_Instructions for the task_
This task is to restate all of the entries exactly.

********

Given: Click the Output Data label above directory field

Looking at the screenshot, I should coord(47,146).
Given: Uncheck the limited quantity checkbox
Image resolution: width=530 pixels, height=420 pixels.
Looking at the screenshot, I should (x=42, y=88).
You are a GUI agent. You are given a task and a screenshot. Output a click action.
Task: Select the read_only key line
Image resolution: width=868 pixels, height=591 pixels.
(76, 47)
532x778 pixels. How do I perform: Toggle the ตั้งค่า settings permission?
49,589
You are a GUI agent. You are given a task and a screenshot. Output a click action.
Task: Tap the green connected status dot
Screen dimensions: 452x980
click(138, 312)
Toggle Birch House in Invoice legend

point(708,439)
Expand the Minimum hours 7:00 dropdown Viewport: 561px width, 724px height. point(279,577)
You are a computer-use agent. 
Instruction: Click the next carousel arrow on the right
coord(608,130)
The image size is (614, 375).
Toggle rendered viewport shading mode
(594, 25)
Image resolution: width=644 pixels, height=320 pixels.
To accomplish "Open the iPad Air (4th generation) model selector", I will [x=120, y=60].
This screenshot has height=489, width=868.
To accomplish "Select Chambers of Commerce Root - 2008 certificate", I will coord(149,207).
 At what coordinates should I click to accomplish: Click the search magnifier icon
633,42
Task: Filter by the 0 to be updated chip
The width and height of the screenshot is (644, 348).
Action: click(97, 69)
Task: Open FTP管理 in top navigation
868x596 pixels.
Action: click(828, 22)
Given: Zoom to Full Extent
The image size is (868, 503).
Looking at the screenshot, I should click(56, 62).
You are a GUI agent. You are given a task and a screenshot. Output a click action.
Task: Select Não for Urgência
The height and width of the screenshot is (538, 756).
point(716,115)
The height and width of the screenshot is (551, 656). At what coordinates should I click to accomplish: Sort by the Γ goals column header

********

_Written response_
Given: Click the Output Data label above directory field

Looking at the screenshot, I should coord(47,146).
Given: Uncheck the limited quantity checkbox
Image resolution: width=530 pixels, height=420 pixels.
Looking at the screenshot, I should (x=42, y=88).
You are a GUI agent. You are given a task and a screenshot. Output a click action.
Task: Select the read_only key line
Image resolution: width=868 pixels, height=591 pixels.
(76, 47)
532x778 pixels. How do I perform: Toggle the ตั้งค่า settings permission?
49,589
You are a GUI agent. You are given a task and a screenshot. Output a click action.
Task: Tap the green connected status dot
Screen dimensions: 452x980
click(138, 312)
Toggle Birch House in Invoice legend

point(708,439)
Expand the Minimum hours 7:00 dropdown Viewport: 561px width, 724px height. point(279,577)
You are a computer-use agent. 
Instruction: Click the next carousel arrow on the right
coord(608,130)
The image size is (614, 375).
Toggle rendered viewport shading mode
(594, 25)
Image resolution: width=644 pixels, height=320 pixels.
To accomplish "Open the iPad Air (4th generation) model selector", I will [x=120, y=60].
This screenshot has height=489, width=868.
To accomplish "Select Chambers of Commerce Root - 2008 certificate", I will coord(149,207).
 At what coordinates should I click to accomplish: Click the search magnifier icon
633,42
Task: Filter by the 0 to be updated chip
The width and height of the screenshot is (644, 348).
Action: click(97, 69)
Task: Open FTP管理 in top navigation
868x596 pixels.
Action: click(828, 22)
Given: Zoom to Full Extent
The image size is (868, 503).
Looking at the screenshot, I should click(56, 62).
You are a GUI agent. You are given a task and a screenshot. Output a click action.
Task: Select Não for Urgência
The height and width of the screenshot is (538, 756).
point(716,115)
The height and width of the screenshot is (551, 656). At what coordinates should I click to accomplish: Sort by the Γ goals column header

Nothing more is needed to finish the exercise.